→ **RECORD EXCERPTS**:

┌──

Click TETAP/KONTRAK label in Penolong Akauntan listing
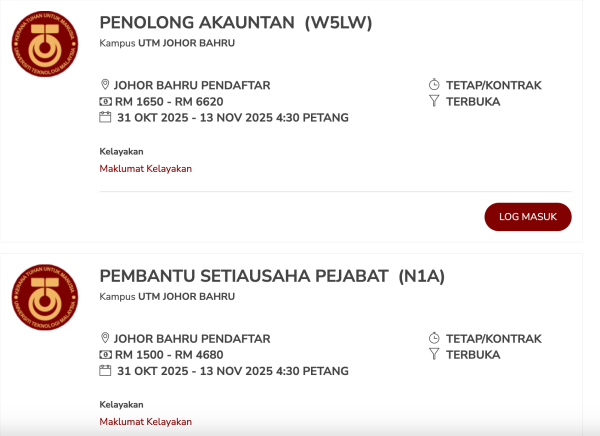600x436 pixels. tap(493, 85)
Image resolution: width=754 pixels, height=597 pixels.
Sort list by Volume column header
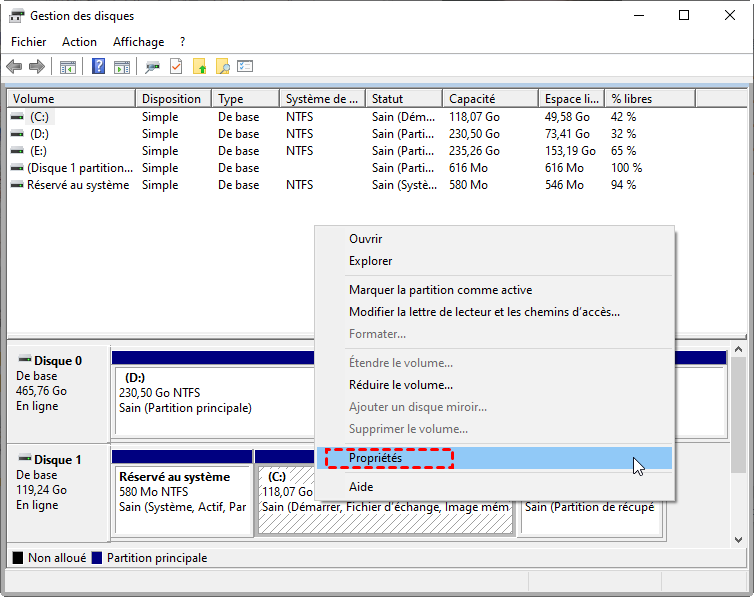tap(70, 99)
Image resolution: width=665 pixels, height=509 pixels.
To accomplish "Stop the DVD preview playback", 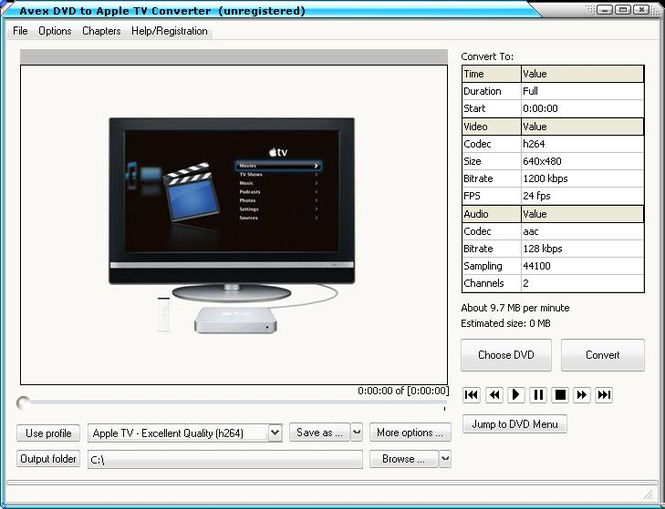I will click(x=560, y=395).
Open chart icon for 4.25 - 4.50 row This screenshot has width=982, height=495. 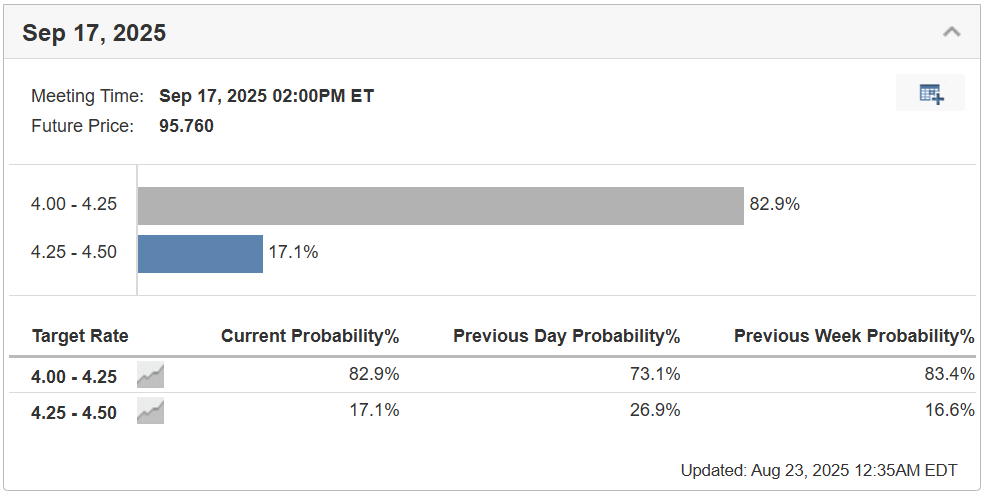[x=150, y=412]
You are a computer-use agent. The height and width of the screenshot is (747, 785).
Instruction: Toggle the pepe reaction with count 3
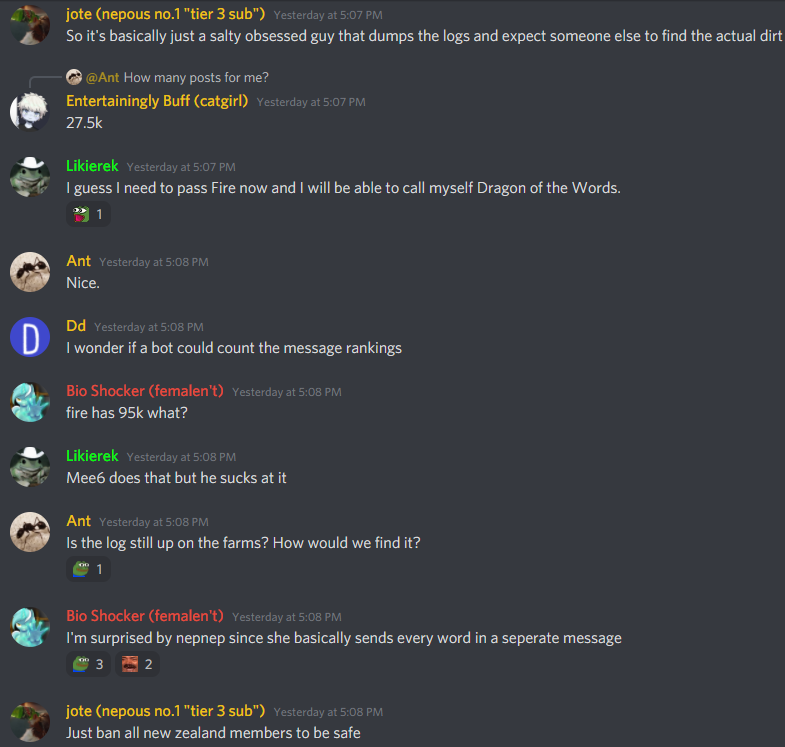pyautogui.click(x=88, y=664)
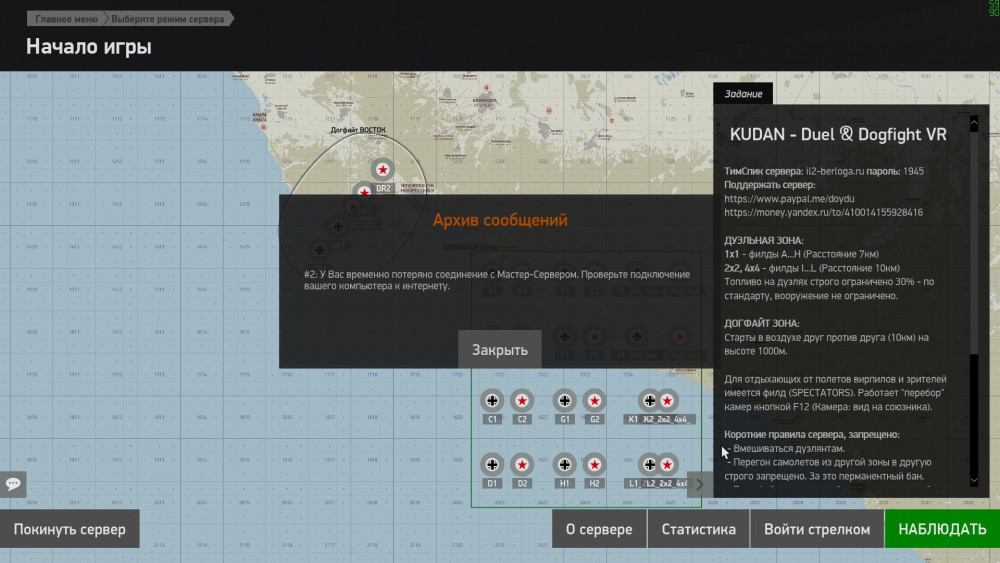1000x563 pixels.
Task: Go to Главное меню breadcrumb
Action: click(x=66, y=19)
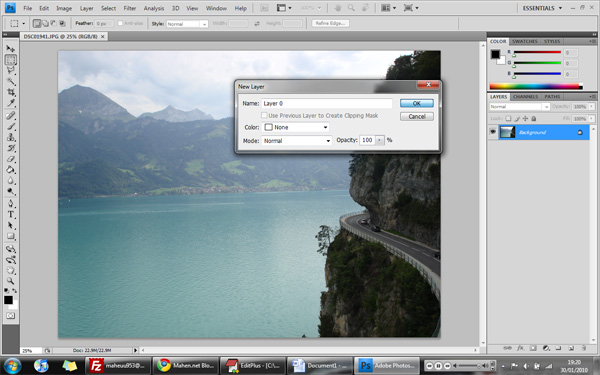Activate the Paint Bucket tool
600x375 pixels.
11,170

└──

Using the material above, filter for lines holding "Image" and copy each one.

→ **RESULT BELOW**:
Image resolution: width=754 pixels, height=597 pixels.
Image resolution: width=665 pixels, height=509 pixels.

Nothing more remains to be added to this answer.